"You're not doing it right."
Mark looked up to glare at Roger. Physics projects with him always turned out like this, with Mark doing all of the work and Roger simply sitting there making sarcastic comments. Why he still picked Roger as his partner every time was beyond him. "You know, I'm the only reason you're not failing this class. Do you want to build the catapult?" he asked pointedly.
Seated cross-legged on Mark's bed, Roger grinned at him. "Yes, actually."
"Oh. Well… no." Mark sighed and returned to duct-taping a large wooden ladle to the "arm" of their catapult. Pathetic and piecemeal it might be, but it should work, provided that his mother didn't notice he'd taken one of her spoons without permission and took it back.
Roger smirked, with the arrogant expression he well knew made Mark want to smack him. Not that Mark ever would… Roger twisted around so that he lay on his back on the bed, watching Mark as he hung upside down and half-off the bed. "We should have made a giant slingshot."
Mark stared at him. "A giant slingshot?"
"Yes."
"Do you realize how juvenile that is?"
Roger quirked an eyebrow in what Mark thought might be a mocking look, though it was hard to read his expressions when he was upside down. "A slingshot's juvenile and a catapult isn't?"
"Shut up," Mark muttered and finished his adjustments to the catapult. "There. It's done."
Roger kicked his feet against the wall and rolled off the bed, while Mark winced and resisted the impulse to tell him not to put his feet on the wall or he'd leave scuff marks. Roger would just tell him he sounded like his mother. "So," Roger said, "let's see it fire."

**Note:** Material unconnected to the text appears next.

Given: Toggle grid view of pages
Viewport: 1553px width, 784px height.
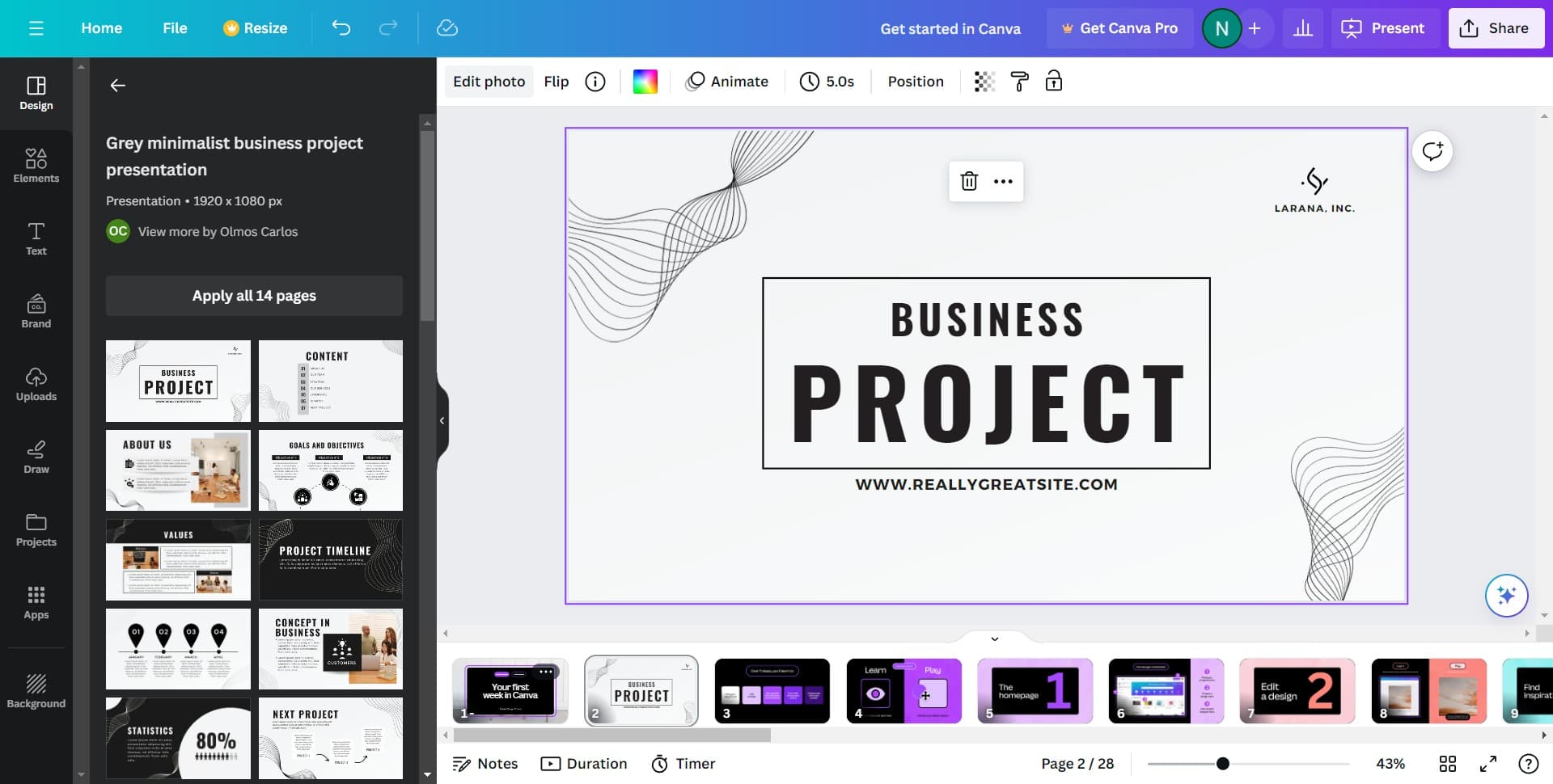Looking at the screenshot, I should coord(1447,764).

He walked across the room to stand by Mark, who kneeled on the floor next to their catapult. Mark sighed and obligingly picked up the tennis ball that sat on the floor next to him, fitted it into the "cradle" of the catapult (meaning the end of the ladle) and pulled back the arm. When he released it, the tennis ball flopped forward pathetically, traveling less than a foot, and Roger nodded sagely. "Told you. Slingshot."
Mark sighed and got to his feet, half-glaring up at Roger in frustration. "You know what?" he snapped almost combatively.
Roger smirked down at him and shifted a little so that he and Mark were almost nose-to-nose, almost but not quite. "What?" he said with a deliberate air of cockiness.
Mark never could quite breathe with Roger that close, and he didn't dare meet Roger's eyes, or look at that damnably arrogant (and charming) smile that somehow made him flush simultaneously warm and cold, a hot blush on his cheeks and a chill down the back of his neck. "Um…"
Roger grinned even broader. "Yeah, I thought so," he said smugly, and in a moment took a step back after playfully ruffling Mark's hair. "Now let's do something more interesting, alright? Before I die of boredom."
Mark couldn't come up with a response, at least partially because he couldn't help thinking that for in instant they'd been almost close enough to touch. Close enough to kiss. Almost.